Records from a dataset:
/---

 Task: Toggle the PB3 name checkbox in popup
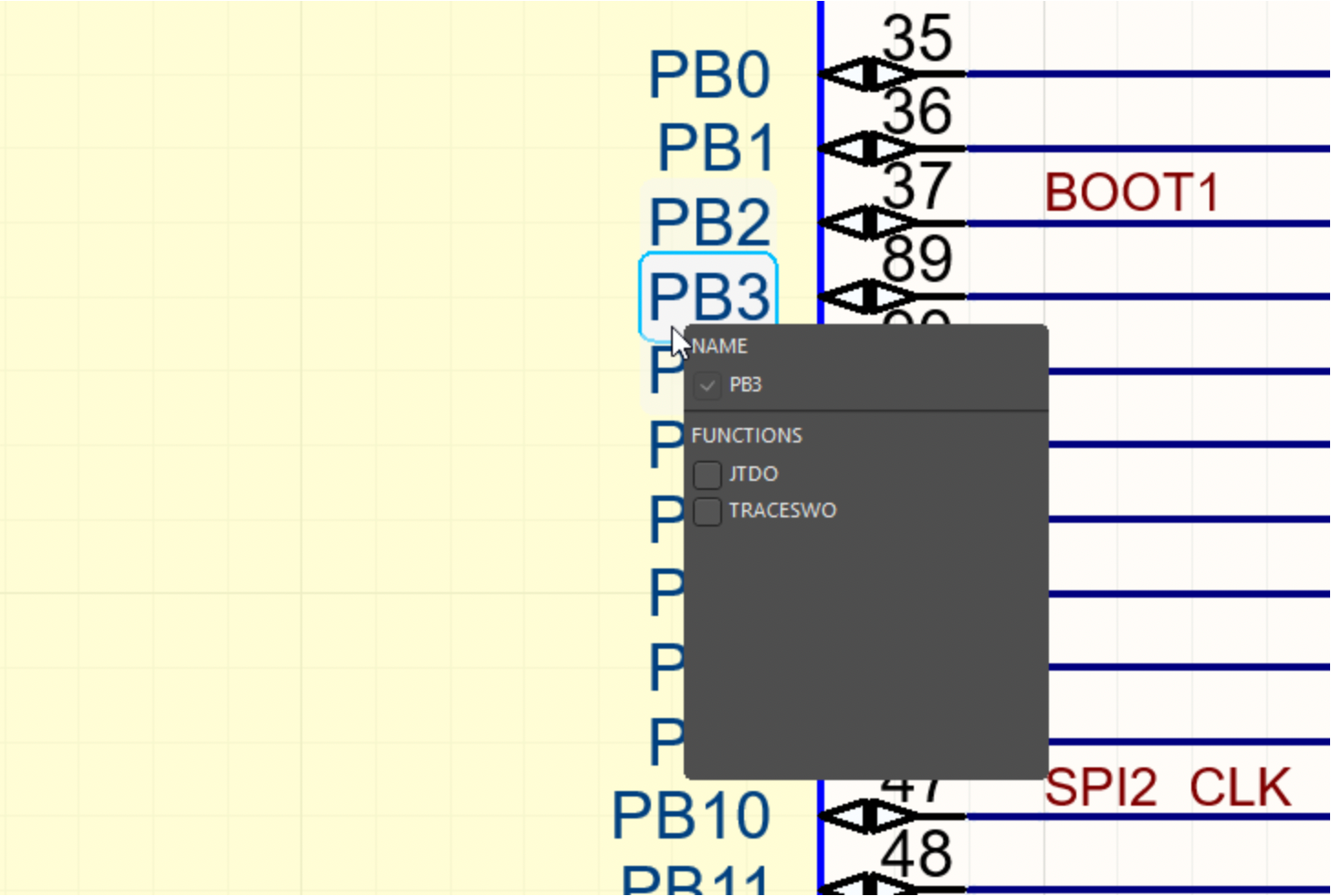coord(707,386)
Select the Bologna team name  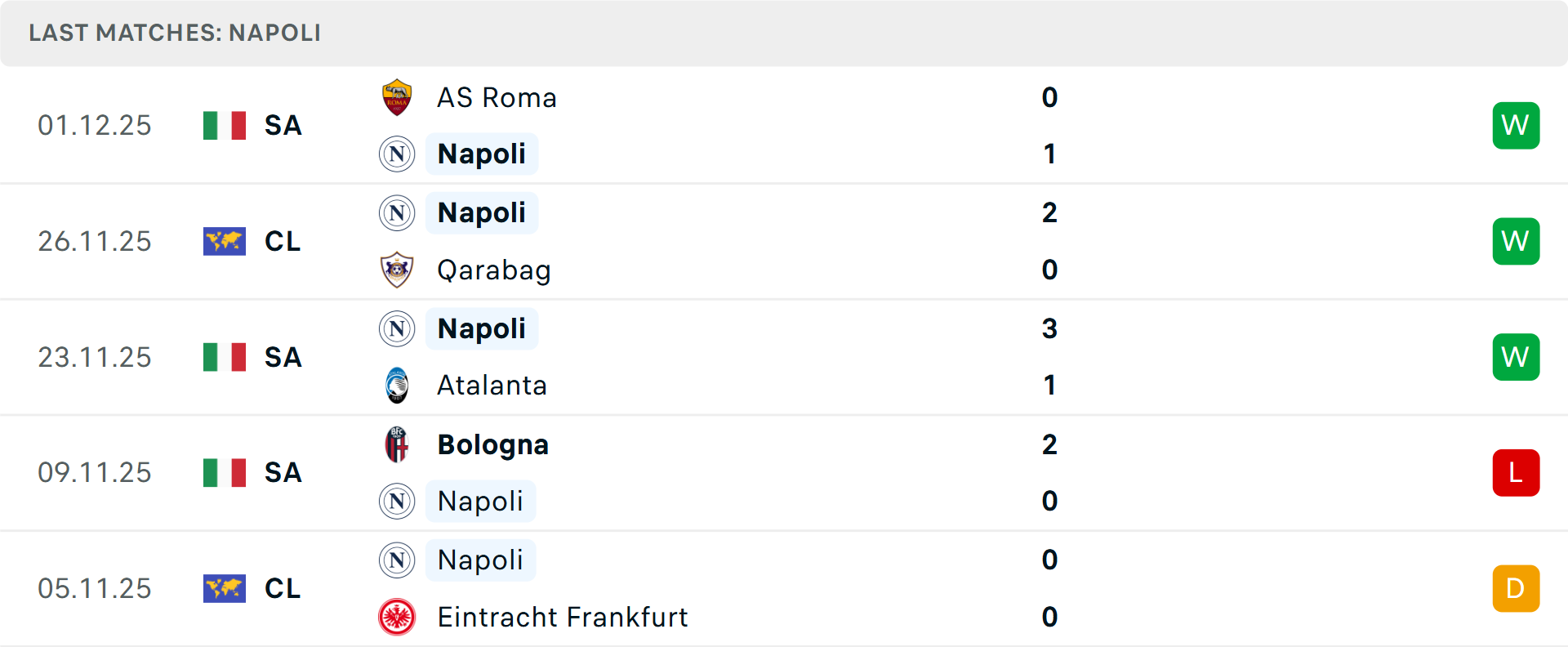pos(492,445)
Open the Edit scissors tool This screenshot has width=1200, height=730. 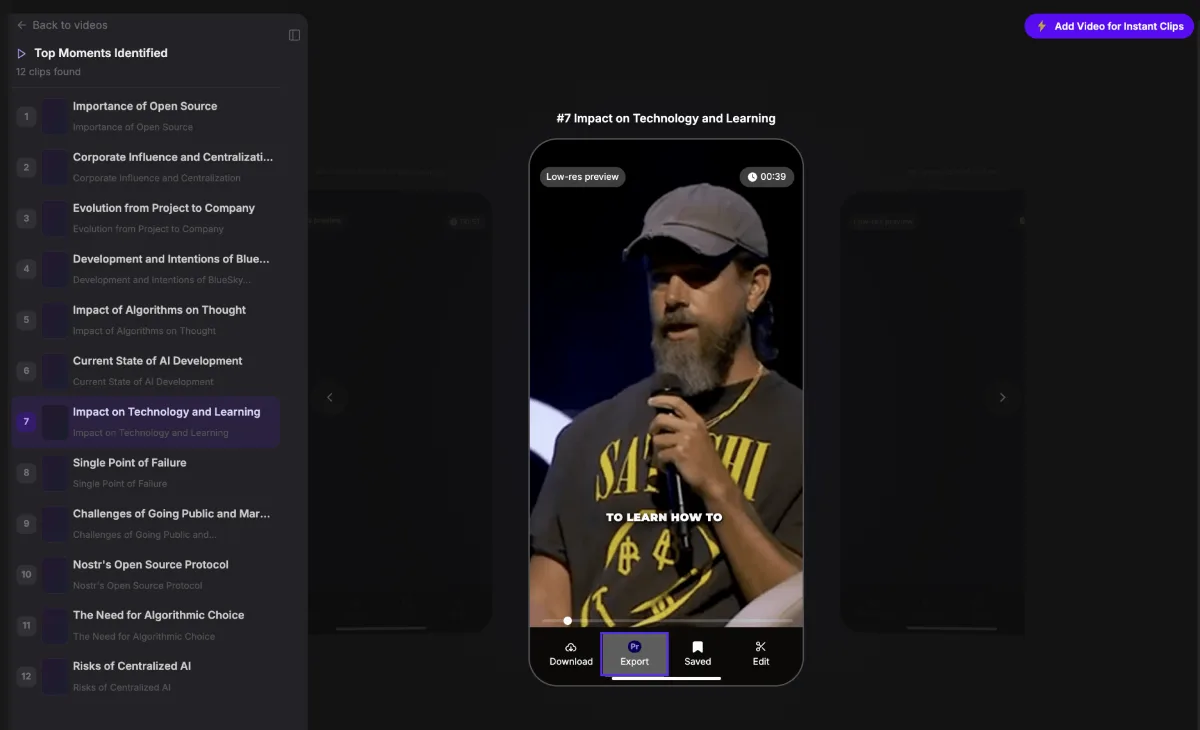point(761,647)
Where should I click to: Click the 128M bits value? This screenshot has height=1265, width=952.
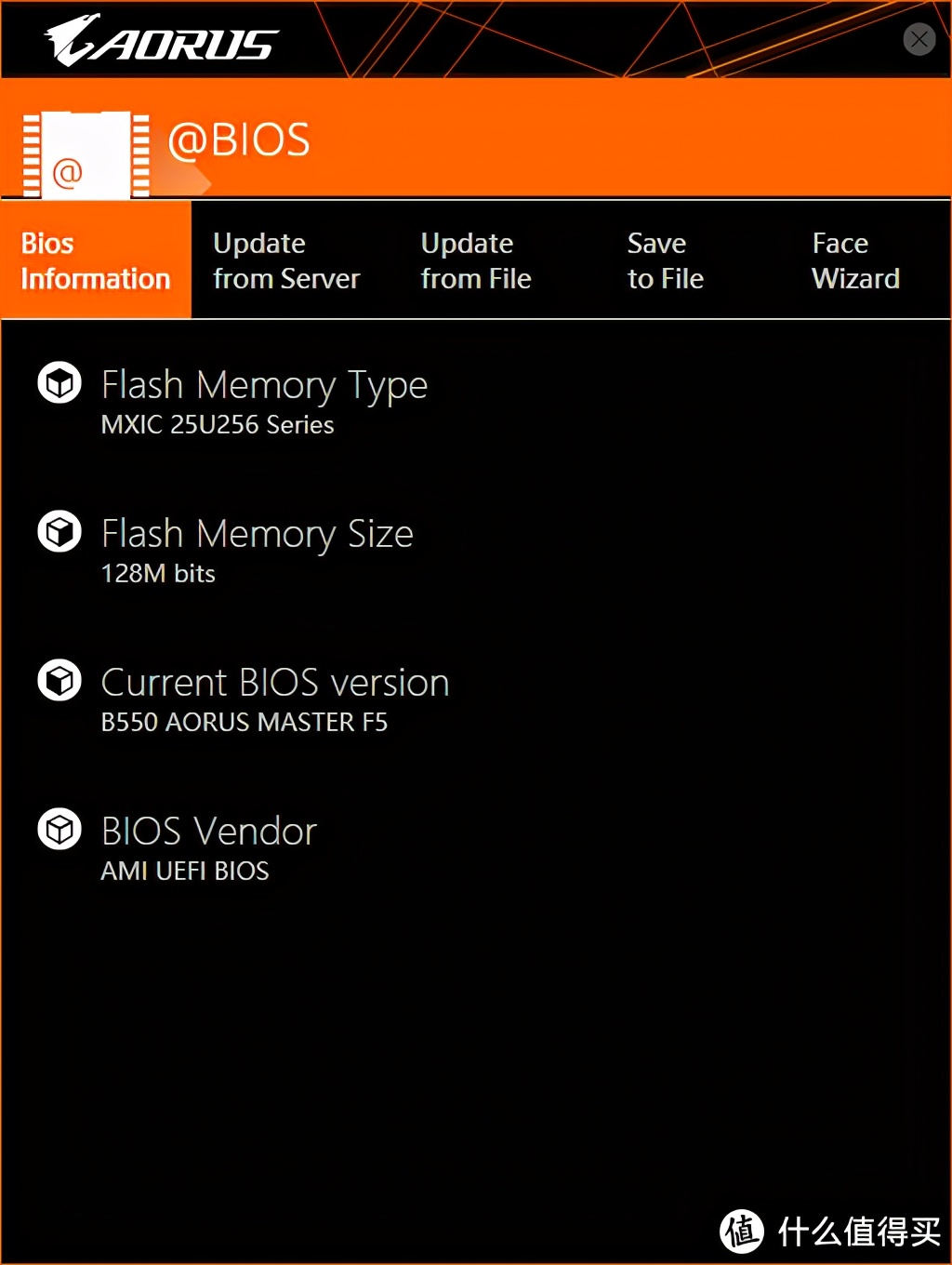point(158,574)
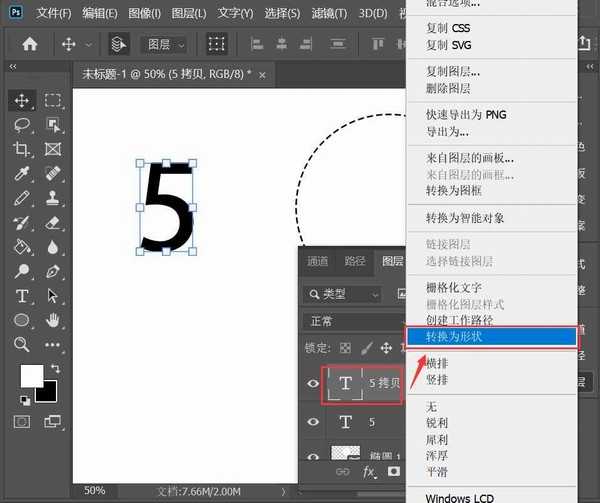The height and width of the screenshot is (503, 600).
Task: Hide the '5 拷贝' text layer
Action: point(313,383)
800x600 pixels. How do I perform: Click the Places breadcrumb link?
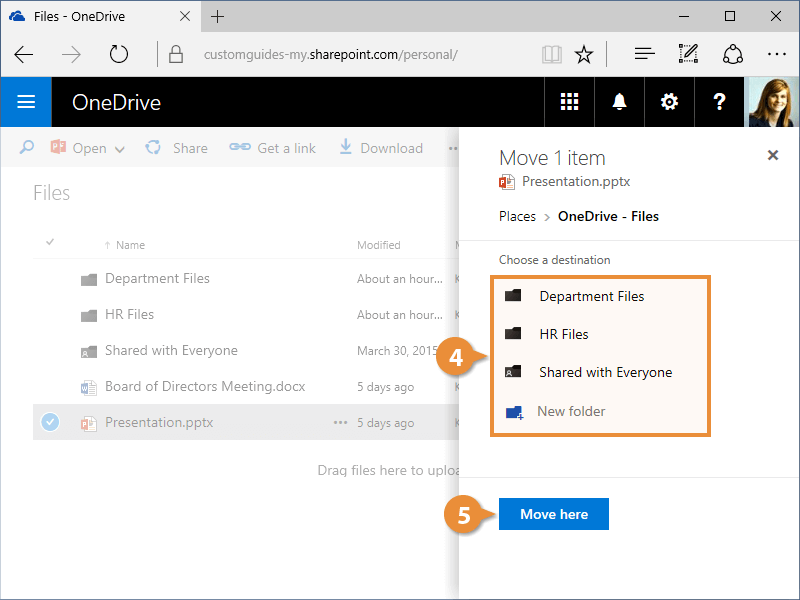(x=517, y=216)
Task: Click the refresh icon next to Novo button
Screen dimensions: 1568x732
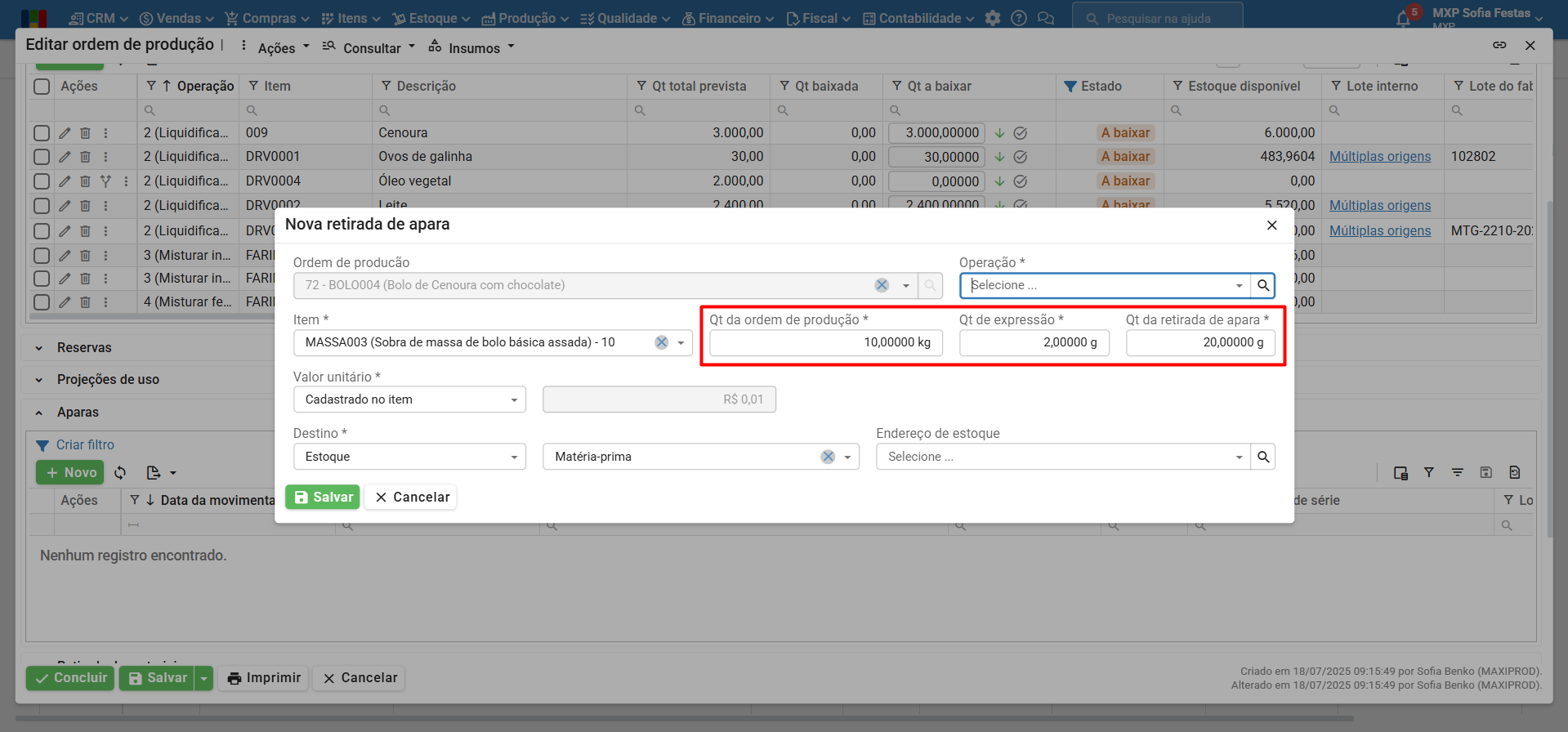Action: (x=120, y=472)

\---

## The task
Could you return each line, unchanged, from the line containing "Task: Click the" through the last line of the entries above, leaving out the pictures?

## Answer space
Task: Click the refresh icon next to Novo button
Screen dimensions: 1568x732
Action: (x=120, y=472)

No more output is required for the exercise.